Beers Of London Series
11. Moncada Brewery - Notting Hill Stout 5.0%

I almost had my first encounter with Moncada Brewery around a year ago when I discovered they would be supplying a few casks for the Chelmsford Beer Festival. I'd previously heard some good things about the beer, and the brewery was then just under a year old. Unfortunately I was unable to sample their wares as their beers were not available the day I went, which was to my considerable annoyance, so I had to make do with drinking Struise Tsjeeses instead (life is cruel, but then good again sometimes - thanks @tdtm82 ). Julio Moncada (founder in the autumn of 2011 of the eponymous brewery) had every intention of opening a delicatessen when, after attending a course on brewing, he had a change of heart and a change of direction. Born in Argentina, he had settled in West London, with premises around the corner from Portobello Road in Notting Hill (after which all the beers are named) and has attempted to source his raw ingredients within a 100 mile radius of London whenever possible. This information and much more is readily available on the brewery website which I'd recommend spending the time to take a look around if you haven't already.
Notting Hill Stout is the newest addition to the range, is of the oatmeal variety and is available in both 330ml and 500ml bottles both bottle-conditioned and with two different labels. It's the 500ml that I'll be drinking tonight, it's no different to the smaller version, it's just that I fancy a bigger bottle of beer this evening (been that kind of day).

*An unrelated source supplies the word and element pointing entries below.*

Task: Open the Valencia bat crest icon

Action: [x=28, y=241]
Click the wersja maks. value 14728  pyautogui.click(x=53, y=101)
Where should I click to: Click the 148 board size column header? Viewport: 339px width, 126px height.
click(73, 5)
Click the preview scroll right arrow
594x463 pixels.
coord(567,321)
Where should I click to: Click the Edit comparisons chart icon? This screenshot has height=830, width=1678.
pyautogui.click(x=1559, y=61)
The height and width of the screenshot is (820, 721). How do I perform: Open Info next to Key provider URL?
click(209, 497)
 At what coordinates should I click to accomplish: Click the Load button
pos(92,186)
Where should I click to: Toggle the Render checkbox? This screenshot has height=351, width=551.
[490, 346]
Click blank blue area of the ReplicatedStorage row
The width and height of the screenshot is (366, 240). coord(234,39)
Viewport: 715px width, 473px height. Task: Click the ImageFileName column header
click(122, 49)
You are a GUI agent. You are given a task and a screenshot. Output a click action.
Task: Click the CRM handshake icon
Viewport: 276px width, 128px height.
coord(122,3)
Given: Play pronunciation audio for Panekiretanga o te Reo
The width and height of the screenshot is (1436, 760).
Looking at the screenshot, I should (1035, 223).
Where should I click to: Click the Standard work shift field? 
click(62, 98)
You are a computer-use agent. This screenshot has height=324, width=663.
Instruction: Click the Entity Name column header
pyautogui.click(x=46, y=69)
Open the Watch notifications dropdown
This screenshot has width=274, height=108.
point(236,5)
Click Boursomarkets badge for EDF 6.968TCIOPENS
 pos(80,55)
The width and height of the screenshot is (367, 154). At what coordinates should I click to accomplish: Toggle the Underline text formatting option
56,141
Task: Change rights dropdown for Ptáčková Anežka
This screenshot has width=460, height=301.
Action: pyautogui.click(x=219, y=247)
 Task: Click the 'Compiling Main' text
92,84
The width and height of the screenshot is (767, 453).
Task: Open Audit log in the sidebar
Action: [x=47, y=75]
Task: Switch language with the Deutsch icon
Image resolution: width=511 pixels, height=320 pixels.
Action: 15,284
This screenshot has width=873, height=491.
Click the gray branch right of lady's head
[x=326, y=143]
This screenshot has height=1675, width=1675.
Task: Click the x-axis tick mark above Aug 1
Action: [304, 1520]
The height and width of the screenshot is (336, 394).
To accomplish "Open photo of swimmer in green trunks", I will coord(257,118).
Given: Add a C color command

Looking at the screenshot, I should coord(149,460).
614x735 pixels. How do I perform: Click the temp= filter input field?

It pours a delightful 'oil-slick' midnight brown with the thinnest white-coffee head, but this quickly disappears. The aroma is exactly like a good cup of quality coffee served with milk. There's a little bitter chocolate in there too, an a little tyre rubber (it reminds me a of the rubbery smell I encounter when changing the tyres on my mountain bike) but it's the coffee that's all encompassing here. Roughing up the tip of the tongue and the back of the throat, it's smooth as silk over the middle. Unsurprisingly there's lots of coffee and dark chocolate in the flavour, but it is only about half way down the glass that the hops reveal themselves with a whisper of dark prune and a mention of zesty lime smothered in chocolate. The finish is incredibly smooth too and, in amongst the bitterness, there's a faint weave of creamy fruitiness that steadfastly refuses my attempts to identify it. The words that spring to mind when descibing this beer are 'refined' and 'accomplished'. It is full of flavour with no trace of alcohol apparent and simply about as good as a stout can be. I don't really need to add any more.